Gabby Pizzolo has learned a lot since she made her Broadway debut in December.
She has become a professional at taking criticism in stride and keeping in touch with friends who are 150 miles away. She has also picked the neat skill of moving stuff around using her mind.
“I learn from the actors and the crew members and the directors,” Gabby said. At 11 years old, she sits with royal posture, speaks more precisely than most English teachers, and demonstrates what her dance teacher likes to call “laser focus.”
In short, the precocious Gabby is the perfect fit to play the title role in “Matilda the Musical,” the stage adaptation of Roald Dahl’s beloved children’s story.
For those unfamiliar, the plot of “Matilda” follows a bookish little girl who gets the upper hand on her nasty parents and cruel schoolmaster when she discovers she has telekinetic power. Always prone to mischief against the unjust characters in her life (like her sleazy car salesman father, whose hat she super-glues to his head) she uses her newly discovered magical power to upend the unfairness around her.
Gabby shares the role with three other young actresses, each taking on two shows per week. Her upbeat, humble disposition fits the character, but isn’t exactly what one might imagine for a child star on Broadway.
The word “amazing” comes every other sentence when Gabby talks about her experience. “I’m just a lucky kid who happened to get a part,” she said.
Repeated callbacks
Lucky is one way to put it. After Gabby first auditioned for “Matilda the Musical” — her first-ever Broadway audition — she was called back a total of 20 times. Each time, she would learn a part of the script, try out a song, or participate in a workshop, all while being scrutinized by the show’s casting decision makers.
“We had no clue you could be called back twenty times,” said Natalie Pizzolo, Gabby’s mom. “Once we went to the first one, I felt like it would be a bad example not to see it through.”
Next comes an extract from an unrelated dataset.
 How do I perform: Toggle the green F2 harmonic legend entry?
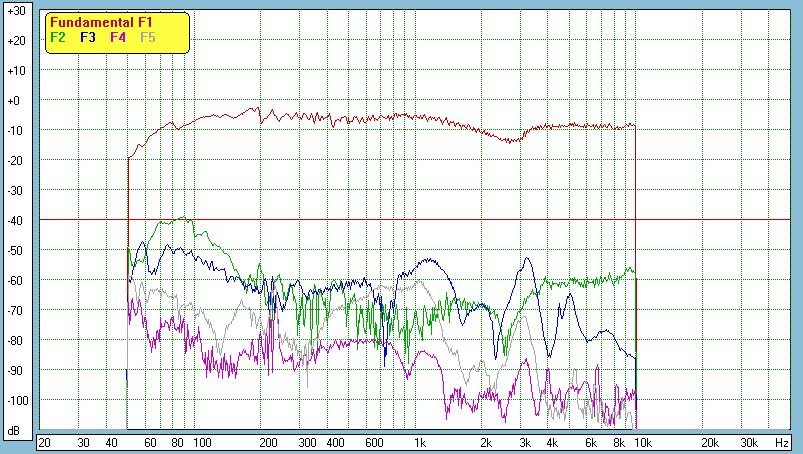(58, 37)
She had no idea what they were getting themselves into, she said. Setting that good example has come at no small cost to the Pizzolo family.
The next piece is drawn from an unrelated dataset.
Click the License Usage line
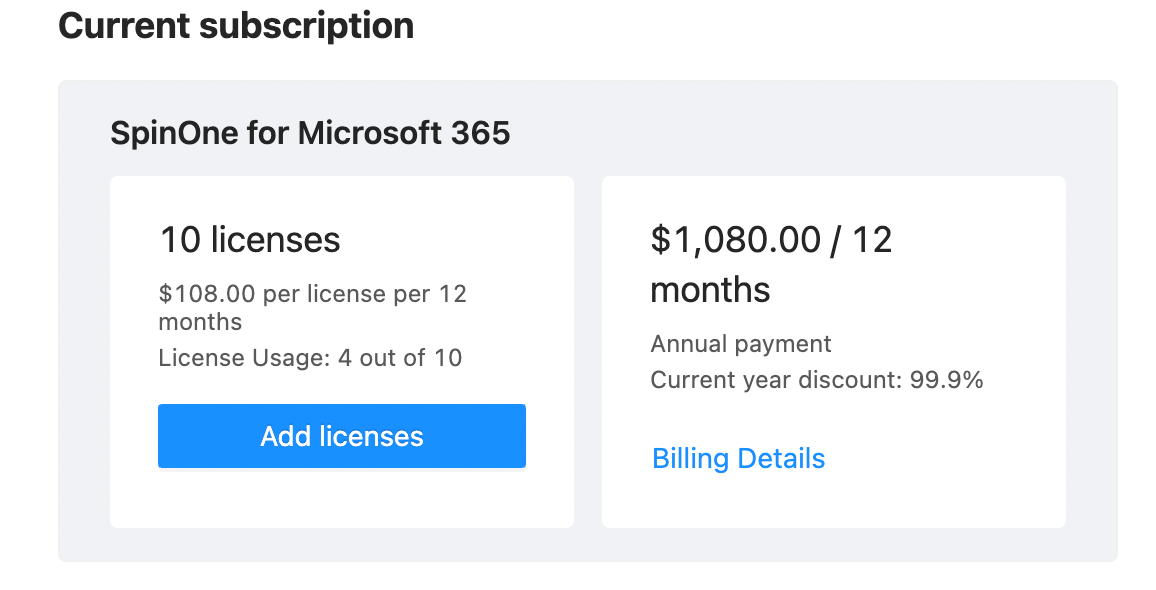 pyautogui.click(x=310, y=358)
Gabby and her mom spend six days each week in New York City, where they stay with family. Pizzolo, a certified teacher, helps her daughter complete her schoolwork during the academic year, along with tutors provided by the performance company. They even had to get a new, smaller car: The minivan Pizzolo had been driving guzzled gas and cost too much to park.
When Gabby and her mom aren’t in New York, they’re home in the Old Niskayuna neighborhood with her father, Dave, and her sister, Gillian, who’s 8. She graduated from Craig Elementary School in June.
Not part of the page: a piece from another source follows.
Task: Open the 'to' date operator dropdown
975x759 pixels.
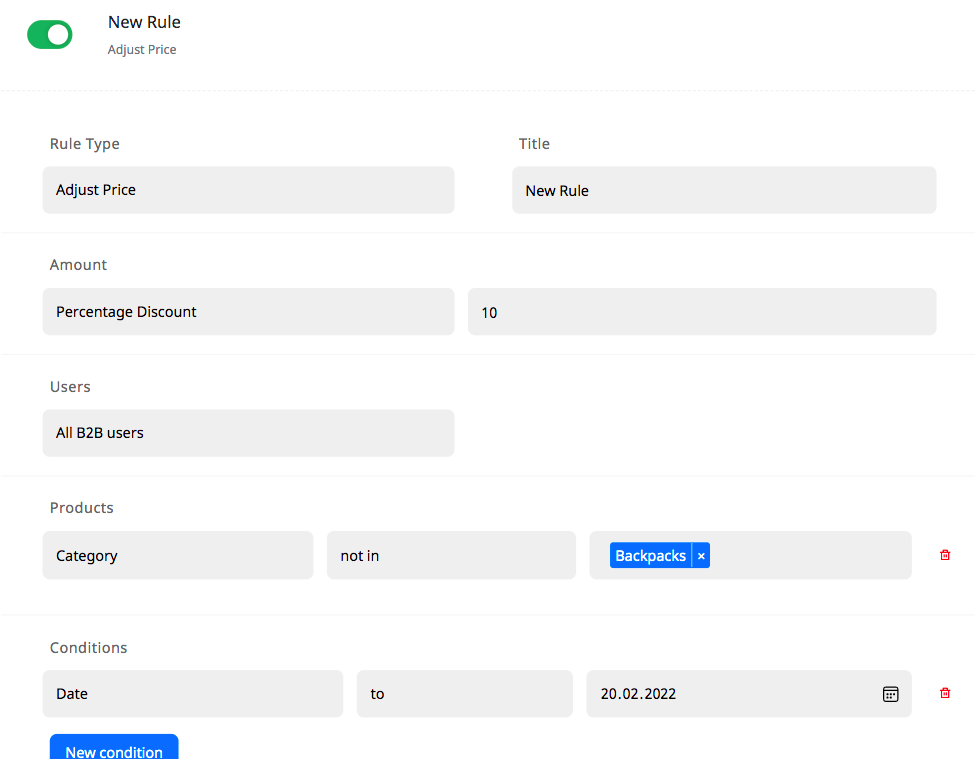Action: click(464, 694)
Broadway life can be uncomfortably secretive at times. Some things are to be expected: Gabby isn’t allowed to tell anyone how her telekinesis works, for example. And during the two months when the Pizzolos were attending myriad callbacks, from October to December last year, they were sworn to secrecy about the reason for all their trips.
“I don’t even want to tell you what people thought,” Pizzolo said.
“It’s overwhelming,” she added.
Pizzolo, who was every bit as new to theater as her daughter, said support has come from the entire theater community — and not just in the big city.
Proud teacher
Gabby’s dance teacher, Michelle Pigliavento, just happens to be an expert. Her father, Orlando Pigliavento, owns the Orlando School of Dance in Schenectady, which was also the family’s home while Michelle and her sister were growing up. Her career spanned seven Broadway shows before she returned home to teach.
“She’s already a professional at this age,” Pigliavento said of her multitalented student. “We couldn’t be prouder of her, for a myriad of reasons.”
But, Pigliavento said, Gabby has been spared the toughest part of Broadway life so far: rejection. Twenty callbacks are a lot tougher to stomach if there’s no title role at the end of the rainbow. Luckily, protections are in place to make sure her experience stays positive.
Partly to protect the girls who play Matilda from the exhaustion of stage life, and partly to make sure the actresses are always small enough to be convincing, each girl’s contract lasts less than a year. Gabby will rejoin her classmates for most of sixth grade at Van Antwerp Middle School.
“It’s something they should do for a short period,” her mother said. “It’s not a lifestyle.” The Matildas are also prohibited from leaving the theater through the stage door or signing autographs. It helps keep a little normalcy in their lives.
One might expect an 11-year-old who has been enjoying the spotlight to return to middle school kicking and screaming. Not Gabby.
“I’m so happy to go back and see all my friends,” she said. “School was always really fun for me.”
But, she says, she’ll always hold on to the memory of how it felt like to step into the spotlight at the 1,460-seat Shubert theater on her opening night.
“Everybody gets a bit of the jitters,” she said. “I just remember walking on stage, and everything was forgotten.
“I’ll never forget that feeling of, ‘Wow,’ ” she continued. “It’s just breathtaking.”